• Written exercise: Do statements (a), (b) and (c) agree with the extract on Fernandez below? (a) The extract treats grave sin and mortal sin as identical for its purposes. (b) The Buenos Aires guidelines say that living in continence may not be feasible when a declaration of nullity cannot be obtained. (c) The Buenos Aires guidelines cite footnotes 336 and 351 to rule out access to the sacraments of Reconciliation and the Eucharist. Answer yes or no for each, quoting the deciding words of the extract.

====== Extract provided

What we have seen is that even when Fernandez's conclusions are right; they are right for the wrong reasons. It is right to say that we should not judge culpability for the state of more uxorio if there are reasons that the person might not be culpable. It is right to say that the general awareness of those mitigating circumstances may mitigate the public scandal of such a state. But it is wrong to introduce a distinction between grave sin and moral sin in the pastoral practice and discipline of the Church. It is wrong to apply a gradualness of the law that would excuse the resolution not to commit grave sin (because, for these purposes, grave and mortal sin are identical).

That Fernandez comes to right conclusions for wrong reasons is based on his own citation of the Buenos Aires guidelines on AL.

After discussing the possibility that the divorced in a new union live in continence, they say that "in other, more complex circumstances, and when it is not possible to obtain a declaration of nullity, the aforementioned option may not, in fact, be feasible." They then add that "nonetheless, it is equally possible to undertake a journey of discernment. If one arrives at the recognition that, in a particular case, there are limitations that diminish responsibility and culpability (cf. AL 301-302), particularly when a person judges that he would fall into a subsequent fault by damaging the children of the new union, Amoris Laetitia opens up the possibility of access to the sacraments of Reconciliation and the Eucharist (cf. footnotes 336 and 351)." (Bishops of the Pastoral Region of Buenos Aires, "Criterios básicos para la aplicación del capítulo VIII de Amoris laetitia" [Basic criteria for the application of chapter VIII of Amoris Laetitia], Buenos Aires, September 5, 2016, 6))

============
====== Dataset records

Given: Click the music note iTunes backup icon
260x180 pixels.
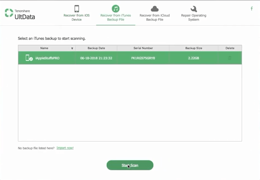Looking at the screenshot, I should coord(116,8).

============
====== Dataset records

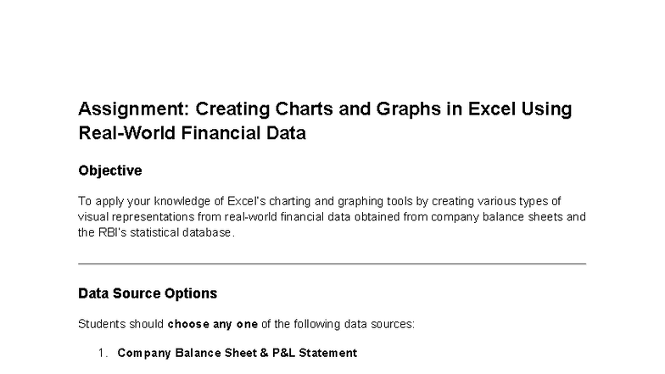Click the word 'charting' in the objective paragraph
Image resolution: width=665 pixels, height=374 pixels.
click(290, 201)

============

• Correct result:
(a) Yes: "for these purposes, grave and mortal sin are identical"
(b) Yes: "when it is not possible to obtain a declaration of nullity, the aforementioned option may not, in fact, be feasible"
(c) No: "Amoris Laetitia opens up the possibility of access to the sacraments of Reconciliation and the Eucharist (cf. footnotes 336 and 351)"